The funds for the purchase of the Shares beneficially owned by the Reporting Persons came from working capital of the Opportunistic Value Fund, which is the direct owner of the Shares.  The net investment costs (including commissions, if any) of the Shares beneficially owned by the Reporting Persons is approximately $119,900,879.  No borrowed funds were used to purchase the Shares, other than any borrowed funds used for working capital purposes (including certain leverage arrangements) in the ordinary course of business.
Item 4. Purpose of Transaction.

The Shares beneficially owned by the Reporting
Persons were acquired for investment in the ordinary course of the Reporting Persons’ investment activities because they believe
the Shares represent an attractive investment opportunity.

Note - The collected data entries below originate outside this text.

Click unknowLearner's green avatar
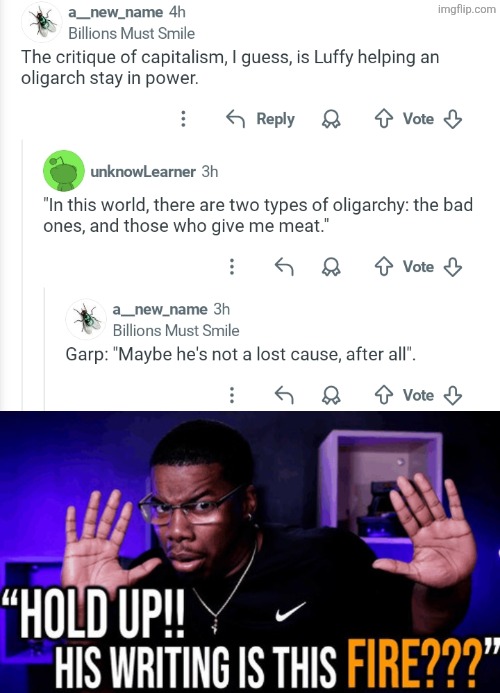The height and width of the screenshot is (693, 500). click(64, 171)
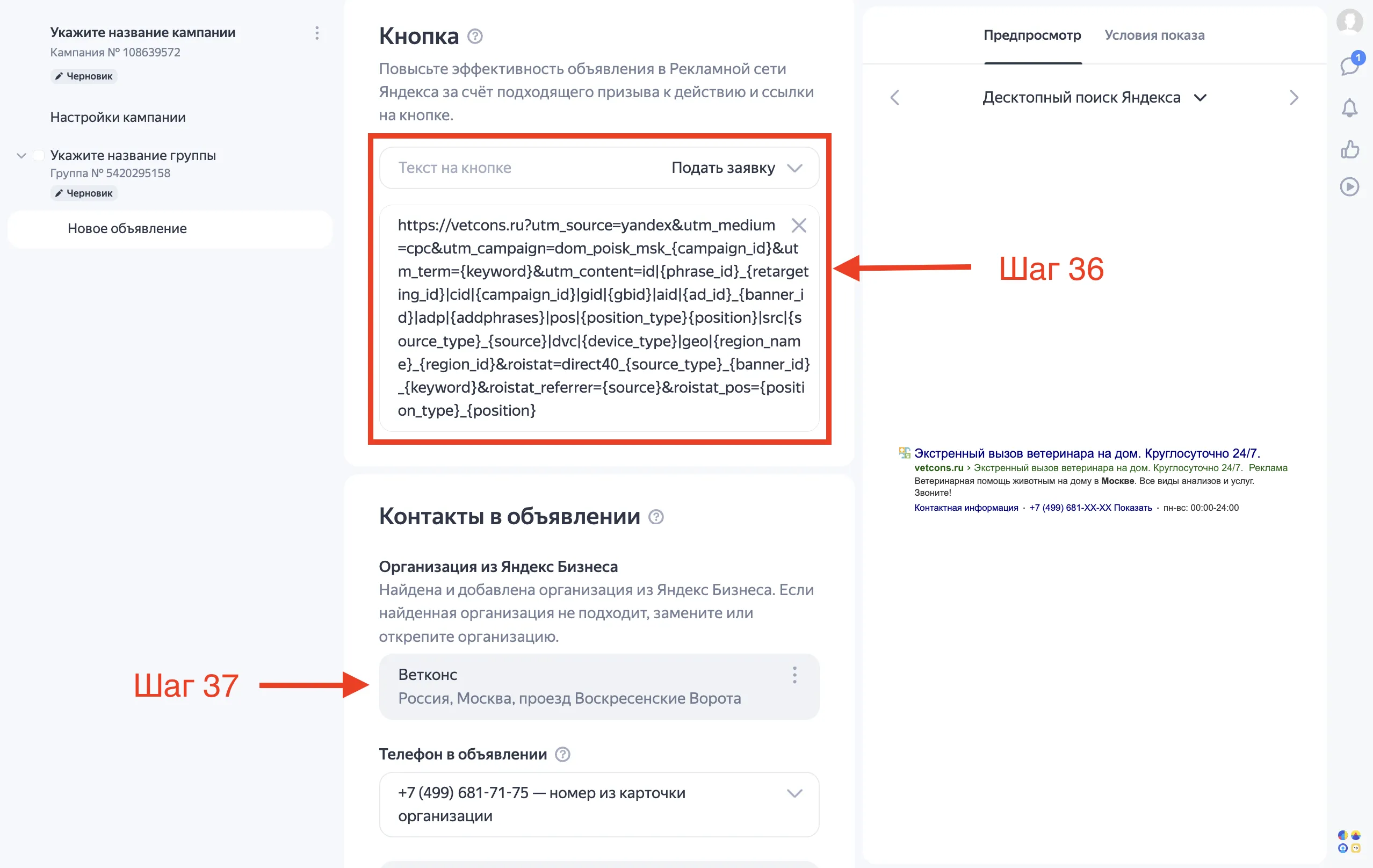This screenshot has height=868, width=1373.
Task: Check the box next to Укажите название группы
Action: (x=38, y=155)
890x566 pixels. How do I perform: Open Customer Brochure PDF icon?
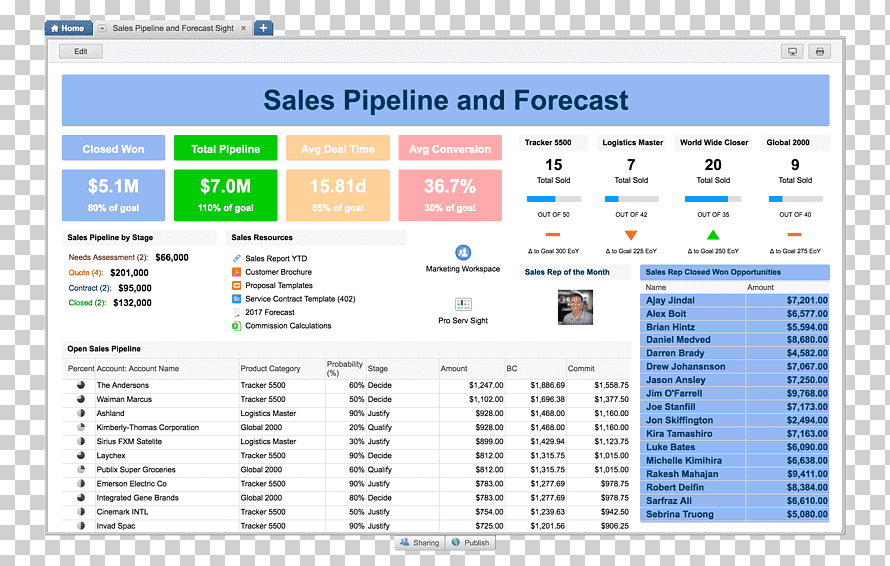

On August 31, 2017, the Issuer purchased from
the Reporting Persons 3,000,000 Shares pursuant to the Issuer’s stock repurchase program at a price per Share equal to 98% of the
closing price of Common Stock on the NASDAQ Global Select Stock Market on August 31, 2017, and in the aggregate for a price of
$74,382,000. In connection with the repurchase, the Reporting Persons and the Issuer entered into a Common Stock Repurchase Agreement
(the “Repurchase Agreement”) pursuant to which, among other things, the Reporting Persons agreed for a period of three
years not to take certain actions, including, (i) purchase any of the Issuer’s securities (except that commencing six months from
the date of August 31, 2017, the Reporting Persons may purchase the Issuer’s securities if, after giving effect to any such purchase,
the Reporting Persons and its affiliates collectively would not beneficially own more than 4.9% of the outstanding shares of any
class of the Issuer’s voting securities), (ii) attempt to acquire the Issuer or any of its assets, (iii) engage in a proxy contest
with the Issuer, or (iv) act, alone or in concert with others, to seek to control or influence the management, board of directors
(the “Board”) or policies of the Issuer.

Pursuant to the Repurchase Agreement, the Reporting
Persons also agreed, subject to certain exceptions, to cause all voting securities of the Issuer beneficially owned, directly or
indirectly by the Reporting Persons and any of its affiliates to be present for quorum purposes and to be voted, at any such meeting
of the Issuer’s stockholders or at any adjournments or postponements thereof, (a) in favor of each director nominated and recommended
by the Board for election at any such meeting, (b) against any stockholder nominations for director which are not approved and
recommended by the Board for election at any such meeting, (c) in favor of the Issuer’s proposal for the ratification of the appointment
of the Issuer’s independent registered public accounting firm, (d) in favor of the Issuer’s “say-on-pay” proposal and
(e) in accordance with the Board’s recommendation with respect to all other matters.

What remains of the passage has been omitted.